### REQUIREMENTS
Reproduce the data from its beginning through the line containing "Open Salesforce Help", inclusive, swapping "magnifier" for "magnifying glass" and leaving everything else unchanged.

==== TASK INPUTS

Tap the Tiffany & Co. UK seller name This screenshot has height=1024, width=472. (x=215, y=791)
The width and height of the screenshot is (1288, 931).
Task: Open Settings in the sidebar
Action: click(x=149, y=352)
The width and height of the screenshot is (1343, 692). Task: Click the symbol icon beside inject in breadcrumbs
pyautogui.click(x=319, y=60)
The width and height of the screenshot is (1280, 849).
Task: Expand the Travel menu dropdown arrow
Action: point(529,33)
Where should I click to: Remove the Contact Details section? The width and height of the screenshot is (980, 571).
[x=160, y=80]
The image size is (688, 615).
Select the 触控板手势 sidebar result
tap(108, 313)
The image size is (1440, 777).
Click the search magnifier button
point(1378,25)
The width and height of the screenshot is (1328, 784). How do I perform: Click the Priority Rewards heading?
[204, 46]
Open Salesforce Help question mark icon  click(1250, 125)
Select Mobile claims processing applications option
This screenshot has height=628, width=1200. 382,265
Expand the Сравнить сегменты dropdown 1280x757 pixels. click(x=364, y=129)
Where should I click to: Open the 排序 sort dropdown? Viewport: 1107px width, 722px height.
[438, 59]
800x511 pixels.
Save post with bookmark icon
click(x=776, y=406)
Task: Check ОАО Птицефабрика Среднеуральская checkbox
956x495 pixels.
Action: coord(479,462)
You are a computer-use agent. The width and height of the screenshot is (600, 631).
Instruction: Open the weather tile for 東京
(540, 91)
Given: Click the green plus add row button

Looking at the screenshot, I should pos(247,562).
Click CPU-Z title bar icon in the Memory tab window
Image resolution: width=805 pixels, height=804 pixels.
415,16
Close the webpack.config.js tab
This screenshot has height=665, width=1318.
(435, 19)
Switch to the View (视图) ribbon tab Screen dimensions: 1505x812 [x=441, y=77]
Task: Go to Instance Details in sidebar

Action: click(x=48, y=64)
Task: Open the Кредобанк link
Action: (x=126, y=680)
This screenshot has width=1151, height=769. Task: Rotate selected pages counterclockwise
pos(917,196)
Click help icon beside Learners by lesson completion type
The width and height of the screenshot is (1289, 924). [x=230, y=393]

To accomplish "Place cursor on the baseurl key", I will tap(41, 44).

========

### WORKED ANSWER
Tap the Tiffany & Co. UK seller name This screenshot has height=1024, width=472. (x=215, y=791)
The width and height of the screenshot is (1288, 931).
Task: Open Settings in the sidebar
Action: click(x=149, y=352)
The width and height of the screenshot is (1343, 692). Task: Click the symbol icon beside inject in breadcrumbs
pyautogui.click(x=319, y=60)
The width and height of the screenshot is (1280, 849).
Task: Expand the Travel menu dropdown arrow
Action: point(529,33)
Where should I click to: Remove the Contact Details section? The width and height of the screenshot is (980, 571).
[x=160, y=80]
The image size is (688, 615).
Select the 触控板手势 sidebar result
tap(108, 313)
The image size is (1440, 777).
Click the search magnifying glass button
point(1378,25)
The width and height of the screenshot is (1328, 784). How do I perform: Click the Priority Rewards heading?
[204, 46]
Open Salesforce Help question mark icon  click(1250, 125)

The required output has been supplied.